On Employment 15.01.25
- Meredith Rees
- Jan 23
- 5 min read
I have reached my least favourite point of the day. 30 minutes before lunch. It is immensely quiet in this building today, and I keep reaching for my phone, tapping it, watching the empty screen until it goes dark, and repeating the process every 2 minutes. Boredom is incessant. I have the phrase ‘I’m bored. I am the chairman of the bored’ circling around my head like bluebirds in a Tom and Jerry episode. However, at the very same time, I am praying it doesn’t get any busier as that will require me to participate in a likely irritating task. It’s not a thrilling place to be.
Employment is a Catch 22. Where it is so catastrophically boring, I pray for a modicum of interest, some interaction, a task for Christ’s sake. Give me something to file I don’t care. However, at the very same time exists in me a heels dragging in the dirt, emergency stop, no way am I doing that monster, and I outright beg that nobody asks anything of me.

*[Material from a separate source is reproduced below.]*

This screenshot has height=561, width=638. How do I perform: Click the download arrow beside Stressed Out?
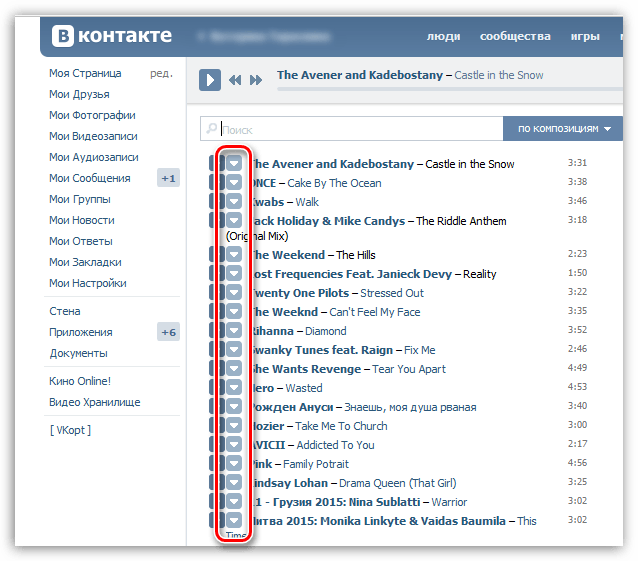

My most recent attempt to inject some difference into my day is to follow roughly 7 ‘Learn insert language here quickly’ podcasts and play them on a loop. I have even revived my Duolingo in a spirited attempt to stave off boredom and prepare for any future escape plans or employment abroad. It’s a good thing to evade the mind-numbing ambivalence with, replacing it with something practical, However, it’s not a perfect plan, as I get worried that a task will present itself or someone will notice I am skiving. If my head being trained firmly at the desk isn’t an indication I’m avoiding work, my whispering ‘Where is the Hospital’ in broken French is a dead giveaway.
Part of me is beginning to wonder whether this is just what employment is like. Like, I find myself constantly asking, is this it? Wherever I go, will I just be met with this soul sucking indifference because the framework of get up, go to work, go home, eat, sleep, shit, repeat, is a part of most jobs. I feel like when I was working in like bit-part jobs in Uni, that I imagined there was something better out there. And so I ask again, is this it? Granted, I was only working a few days a week on a shop floor, doing everything I could to avoid being put on the till and taking any opportunity to hide in a store cupboard, so it was very easy to imagine there was something else out there for me. Rather than now where I am heading towards the end of my 20s without any real direction and a CV that is rather long and rather variable.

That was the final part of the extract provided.